# Section 3.1: Visualizing Data with Scatter, Bar, and Line Charts

In this section, we will explore how to visualize data using different types of charts in Python with the help of pandas and matplotlib libraries. We will start with the basics and gradually move on to more complex examples.

## Scatter Plots
Scatter plots are used to observe relationships between variables. Here's how you can create a scatter plot using pandas.


In [None]:

import pandas as pd
import matplotlib.pyplot as plt

# Load the dataset
iris_data_path = 'iris.data'
column_names = ['sepal_length', 'sepal_width', 'petal_length', 'petal_width', 'species']
iris_df = pd.read_csv(iris_data_path, header=None, names=column_names)

# Create a scatter plot
plt.figure(figsize=(8, 6))
for species, group in iris_df.groupby('species'):
    plt.scatter(group['sepal_length'], group['sepal_width'], label=species)
plt.title('Sepal Length vs Sepal Width by Species')
plt.xlabel('Sepal Length (cm)')
plt.ylabel('Sepal Width (cm)')
plt.legend()
plt.show()



## Bar Charts
Bar charts are useful for comparing quantities corresponding to different groups.

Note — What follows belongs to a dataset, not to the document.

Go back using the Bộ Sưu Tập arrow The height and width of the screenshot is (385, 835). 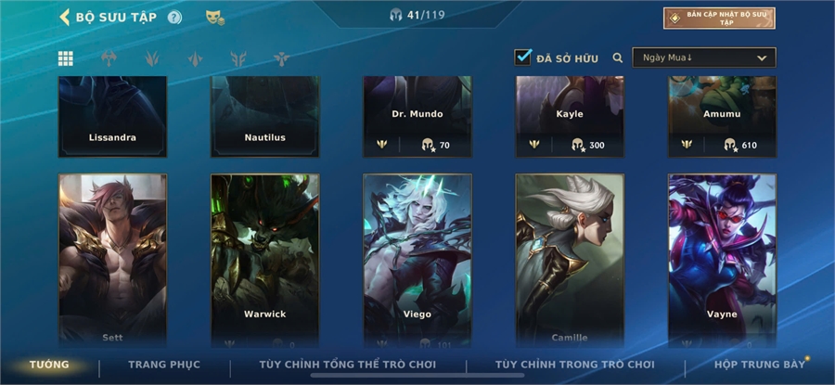(x=64, y=17)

Below is an example of creating a bar chart using pandas.


In [None]:

# Calculate the average sepal length for each species
average_sepal_length = iris_df.groupby('species')['sepal_length'].mean()

# Create a bar chart
average_sepal_length.plot(kind='bar', figsize=(8, 6))
plt.title('Average Sepal Length by Species')
plt.xlabel('Species')
plt.ylabel('Average Sepal Length (cm)')
plt.show()



## Line Charts
Line charts are ideal for showing trends over time. Here's how you can create a line chart using pandas.


In [None]:

# Sort the dataframe by petal length
sorted_iris_df = iris_df.sort_values('petal_length')

# Create a line chart
plt.figure(figsize=(10, 8))
for species, group in sorted_iris_df.groupby('species'):
    plt.plot(group['petal_length'], label=species)
plt.title('Petal Length Variation by Species')
plt.xlabel('Samples')
plt.ylabel('Petal Length (cm)')
plt.legend()
plt.show()



## Example Problems

Now that you have learned how to create scatter, bar, and line charts, try to solve the following problems using the Iris dataset:

1. Create a scatter plot showing the relationship between petal length and petal width for each species.
2. Generate a bar chart that shows the average petal width for each species.
3. Create a line chart that displays the variation in sepal width for each species across the dataset.
4. (Bonus) Combine a scatter and line chart in one figure to show the relationship between sepal length and sepal width, with a trend line for each species.

Remember to label your axes and add a title to each chart for clarity.